Lots of plot holes for the future…for example, Bacon is expert but sees the word “Nevermore” written on a wall and takes several scenes before he reveals its from The Raven (like that was news? the most well-known Poe verse ever?). The serial killer now has a following, cult members ready to do his bidding, yet his recruitment of them was all supposedly online, which seems a pretty strong hold over someone without more personal / face-to-face contact, so I’m interested to see what comes later in terms of more depth.

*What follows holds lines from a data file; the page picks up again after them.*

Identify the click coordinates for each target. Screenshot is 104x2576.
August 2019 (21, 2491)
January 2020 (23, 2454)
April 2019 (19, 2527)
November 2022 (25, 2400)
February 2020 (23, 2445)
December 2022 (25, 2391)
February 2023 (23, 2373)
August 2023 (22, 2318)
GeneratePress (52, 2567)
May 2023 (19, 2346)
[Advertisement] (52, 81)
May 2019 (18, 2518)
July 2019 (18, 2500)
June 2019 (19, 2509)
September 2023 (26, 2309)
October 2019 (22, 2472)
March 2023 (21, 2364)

Finally, while I hate to say this, there is a scene where one of the followers kills themself, and it is very well done. Graphic without being over the top, and very startling. A good way to show that the serial killer is truly evil — she dies for no real benefit.
I’m seriously hoping they start to just focus on the charisma of the cult leader (which the ex-wife is strangely immune to?) vs. the re-emergence of Kevin Bacon as agent-extraordinaire.
I’ll give it a few more weeks and then decide. If it goes only into clichés, pass.